[Data for this exercise]:
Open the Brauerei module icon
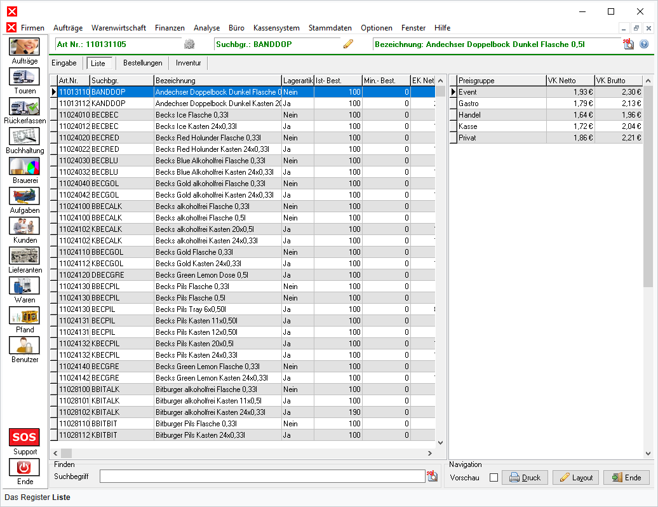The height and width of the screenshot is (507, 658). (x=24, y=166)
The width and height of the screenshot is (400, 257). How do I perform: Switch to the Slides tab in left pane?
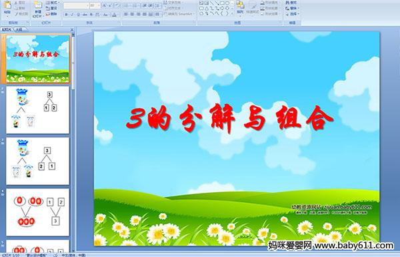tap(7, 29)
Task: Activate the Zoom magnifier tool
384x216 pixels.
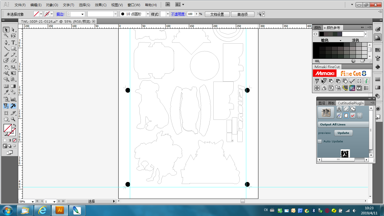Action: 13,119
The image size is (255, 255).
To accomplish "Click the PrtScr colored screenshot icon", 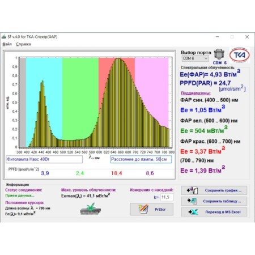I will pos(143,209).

[Task directions]: All lines from the beginning of the entries above to the line containing "Task: Activate the Zoom magnifier tool", inclusive, should be printed exactly, apart from the pictures.

[Answer]:
Open the Brauerei module icon
The height and width of the screenshot is (507, 658). (x=24, y=166)
The width and height of the screenshot is (400, 257). How do I perform: Switch to the Slides tab in left pane?
tap(7, 29)
Task: Activate the Zoom magnifier tool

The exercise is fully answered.